>> begin Excerpt provided
For the current 2026–27 season, the current champions, Real Sporting de Gijón C, will play in Primera Asturfútbol for fourth season in a row, as they did not promote due to Sporting Atlético has a place in Tercera Federación – Group 2.

From the 2018–19 to the 2020–21 season, the champion of the league qualified for the Copa del Rey. Then, from the 2021–22 to the 2024–25 season was the best non-promoted team to Tercera Federación – Group 2 which qualified for the Copa del Rey. Since the past 2025–26 season, the winner of Copa Asturfútbol is the team that qualifies for the Copa del Rey. Copa Asturfútbol is a 12-team preseason tournament, created by the Real Federación de Fútbol del Principado de Asturias in Summer 2025.
>> end Excerpt provided
>> begin Data extract
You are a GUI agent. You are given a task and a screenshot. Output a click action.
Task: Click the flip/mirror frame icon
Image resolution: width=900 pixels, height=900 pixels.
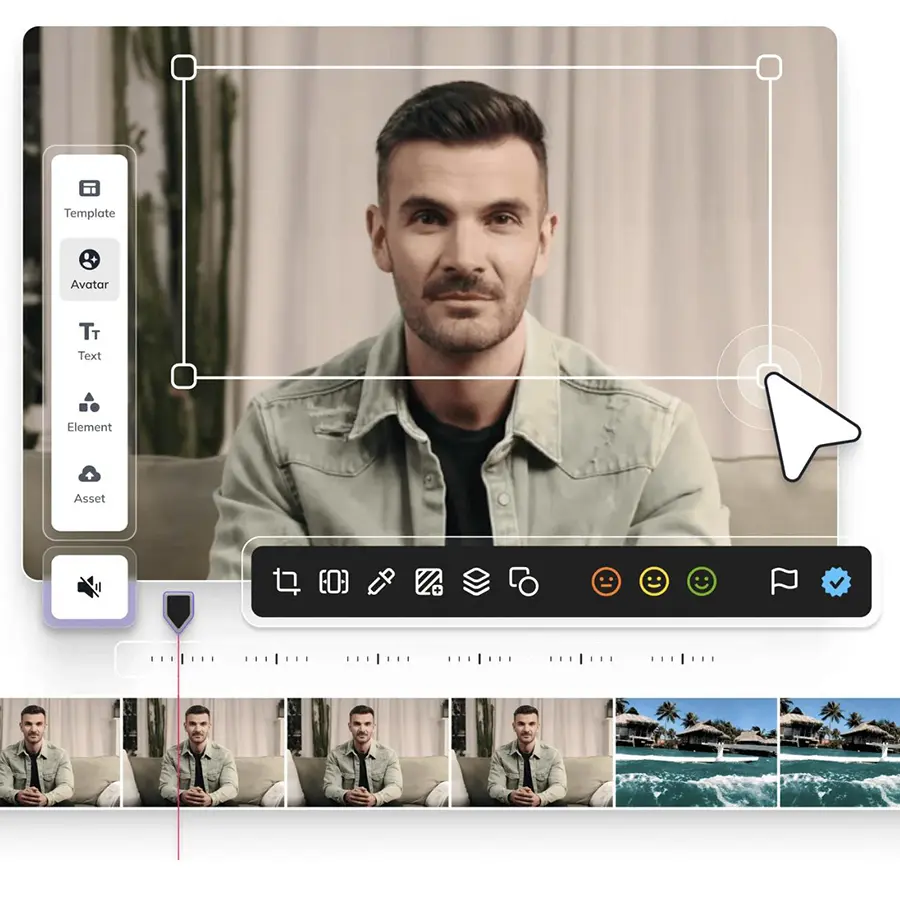(x=333, y=581)
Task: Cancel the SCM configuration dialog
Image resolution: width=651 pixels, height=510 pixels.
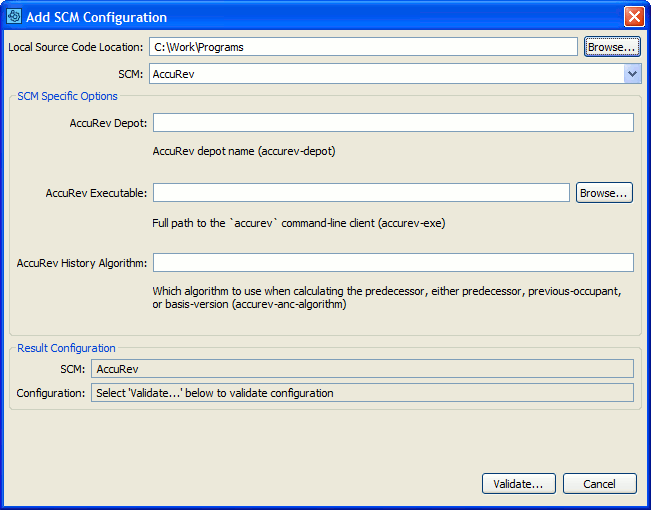Action: pos(599,484)
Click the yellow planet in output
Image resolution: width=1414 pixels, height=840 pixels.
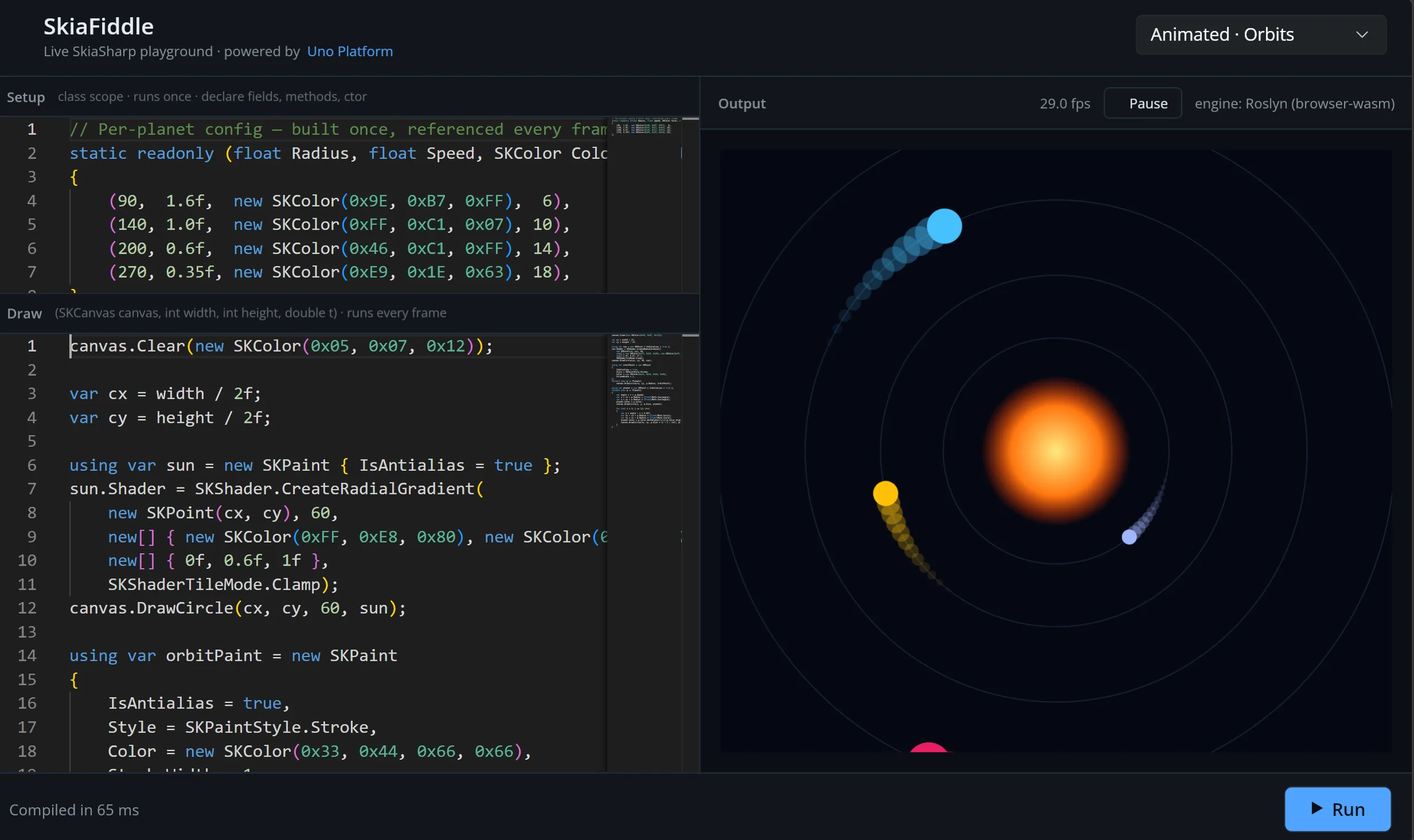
>> end Data extract
Exercise prompt – Reproduce the Primera Asturfútbol passage above from "For the current" up to and including "Federación – Group 2.".

Response to the exercise –
For the current 2026–27 season, the current champions, Real Sporting de Gijón C, will play in Primera Asturfútbol for fourth season in a row, as they did not promote due to Sporting Atlético has a place in Tercera Federación – Group 2.